Tuesday, March 27, 2012

Quantum Protocol



all text below are not the entire articles linked, but excerpts:

Rapid Response: Navy’s Mad Scientists Seek ‘Sixth Sense’
Spencer Ackerman
March 21, 2012

The Navy says the sixth sense is the way to win wars.

Promising “new insights into intuitive decisionmaking,” the futuristic Office of Naval Research is putting together a new program to turn what it actually calls a “sixth sense” into a military advantage. “Evidence is accumulating that this capability, known as intuition or intuitive decision making,” the scientists say in a new proposal, “enables the rapid detection of patterns in ambiguous, uncertain and time restricted information contexts.” Mastering with intuition, the Navy says, should help troops with “Cyberwarfare, Unmanned System Operators, Information Analysts, Small Unit Leaders and other domains.”

The Navy doesn’t want to reserve the power of intuition for seasoned sailors. By commissioning greater study into how it works, the Office of Naval Research wants to “train non-experts to be more effective decision makers.” First, it has to create a “computational model” of how intuition works, followed by “training techniques & technologies that enhance intuitive decision making performance.”

The Navy isn’t the only one intrigued by neurology’s prospects for warfare. Years ago, Darpa sponsored a program called Neurotechnology for Intelligence Analysts, which sought to break down the cognitive silos between textual data, imagery, audio and other sensory information. And last year, the National Geospatial-Intelligence Agency sought to get the entire body involved in analyzing satellite data.

“Analytical decisions are sequential, methodical, and time consuming,” says Cmdr. Joseph Cohn, another Office of Naval Research official. “Intuitive decisions rely on a more holistic approach and take place very quickly — on the order of 100s milliseconds.” In other words, if you master intuition, it’ll be hard for an enemy to act faster than you.

Augmented Cognition (AugCog) and Neurotechnology for Intelligence Analysts
Pentagon Preps Mind Fields for Smarter War Stations
Noah Shachtman
03.21.07

The U.S. military is working on computers than can scan your mind and adapt to what you're thinking.

Since 2000, Darpa, the Pentagon's blue-sky research arm, has spearheaded a far-flung, nearly $70 million effort to build prototype cockpits, missile control stations and infantry trainers that can sense what's occupying their operators' attention, and adjust how they present information, accordingly. Similar technologies are being employed to help intelligence analysts find targets easier by tapping their unconscious reactions. It's all part of a broader Darpa effort to radically boost the performance of American troops.

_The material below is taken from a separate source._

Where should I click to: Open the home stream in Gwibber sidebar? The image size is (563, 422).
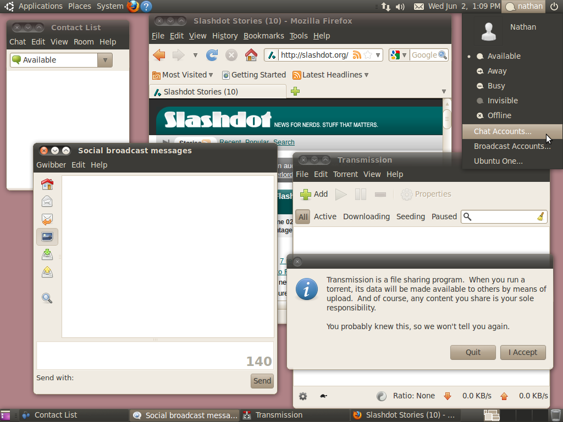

The computer learns how to use you, instead of the reverse: If a person's getting too much visual information, send him a text alert. If that person is reading too much at once, present some of the data visually -- in a chart or map.

"We began with the idea that there was too much information out there these days for anyone to comprehend," says Schmorrow. "So how can we present it in a way that people will remember? Proffitt tells me, 'And wouldn't it be even better if we could figure out what people were doing, what they were thinking, so we could present them with the right things?'" -Navy Commander/Darpa AuCog Program Commander Dylan Schmorrow and University of Virginia psychology professor Denny Proffitt

[By 2007] Darpa's involvement in Augmented Cognition program has mostly wound down. But the other military services -- as well as academic and corporate labs -- have picked up on the agency's efforts.

Neurotechnology for Intelligence Analysts: Even the best parsers of satellite imagery often miss the terrorist hideouts or missile silos hidden in the pictures taken from orbit. In tests, the Darpa project is improving these intelligence officers' accuracy as much as 600 percent. The secret is tapping into their unconscious minds.

this one is just a nod to Vernor Vinge's 'wearable computers':
Military Wants to Read Satellite Info by Playing Dance Dance Revolution
Spencer Ackerman
May 10, 2011

[National Geospace Intelligence Agency, NGA]

...the military’s professional interpreters of satellite data want a more efficient way of reading the intelligence they get from overhead. Fingers on keyboards are so passe. It’s time to combine exercise and surveillance.

...something’s lost by static keyboard tapping. And that something could be an enemy target, or a missile deployment or an impending natural disaster. “Our thought processes are intimately related to the parts of our body we use to accomplish a task,” the agency contends in a new plea for small businesses to change the dynamic. “Many analysts describe a reduced ability to envision themselves ‘in the image’ when they are working on workstations with digital imagery compared to searching using films.”

While keeping an analyst’s eyes focused on the screen, the “novel methods” NGA wants would, theoretically, allow an analyst to “walk” through an image on a trackpad beneath her feet.